━━ EXERCISE MATERIAL

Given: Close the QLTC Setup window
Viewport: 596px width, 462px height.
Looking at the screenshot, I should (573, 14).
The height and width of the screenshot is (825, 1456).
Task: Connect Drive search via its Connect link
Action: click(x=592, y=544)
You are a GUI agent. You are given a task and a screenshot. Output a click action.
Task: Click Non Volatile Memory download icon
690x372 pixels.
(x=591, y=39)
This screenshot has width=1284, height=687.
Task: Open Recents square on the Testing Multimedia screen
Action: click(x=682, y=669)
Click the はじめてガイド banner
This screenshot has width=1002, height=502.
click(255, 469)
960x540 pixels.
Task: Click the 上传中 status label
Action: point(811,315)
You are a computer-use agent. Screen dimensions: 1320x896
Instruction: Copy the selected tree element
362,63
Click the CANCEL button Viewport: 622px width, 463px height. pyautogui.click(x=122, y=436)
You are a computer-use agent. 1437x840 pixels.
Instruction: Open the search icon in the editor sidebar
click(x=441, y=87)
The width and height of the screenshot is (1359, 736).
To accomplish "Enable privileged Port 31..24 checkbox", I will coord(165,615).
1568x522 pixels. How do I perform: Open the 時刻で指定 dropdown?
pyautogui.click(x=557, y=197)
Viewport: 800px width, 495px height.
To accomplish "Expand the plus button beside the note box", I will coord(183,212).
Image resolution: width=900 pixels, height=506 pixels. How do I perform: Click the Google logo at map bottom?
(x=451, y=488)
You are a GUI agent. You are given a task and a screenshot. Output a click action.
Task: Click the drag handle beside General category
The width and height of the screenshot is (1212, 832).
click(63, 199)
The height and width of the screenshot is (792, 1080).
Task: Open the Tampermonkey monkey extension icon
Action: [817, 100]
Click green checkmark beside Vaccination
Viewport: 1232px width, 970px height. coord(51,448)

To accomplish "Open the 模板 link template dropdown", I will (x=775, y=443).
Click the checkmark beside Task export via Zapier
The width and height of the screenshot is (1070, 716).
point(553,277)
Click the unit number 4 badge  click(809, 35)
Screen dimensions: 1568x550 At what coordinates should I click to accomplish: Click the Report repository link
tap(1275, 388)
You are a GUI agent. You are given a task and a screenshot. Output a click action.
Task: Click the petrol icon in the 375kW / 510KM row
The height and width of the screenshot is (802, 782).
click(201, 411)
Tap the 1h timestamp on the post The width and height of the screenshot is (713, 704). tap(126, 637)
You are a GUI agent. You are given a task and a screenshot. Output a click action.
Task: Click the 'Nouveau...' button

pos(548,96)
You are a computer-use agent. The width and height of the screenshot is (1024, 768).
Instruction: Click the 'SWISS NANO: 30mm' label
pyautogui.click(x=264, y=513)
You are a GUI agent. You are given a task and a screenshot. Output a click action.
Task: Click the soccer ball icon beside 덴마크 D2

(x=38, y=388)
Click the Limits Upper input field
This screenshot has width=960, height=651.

━━━━

THE TASK:
Going through the data, count each line where the word "will" appears, and state only the total.

EXPECTED OUTPUT:
3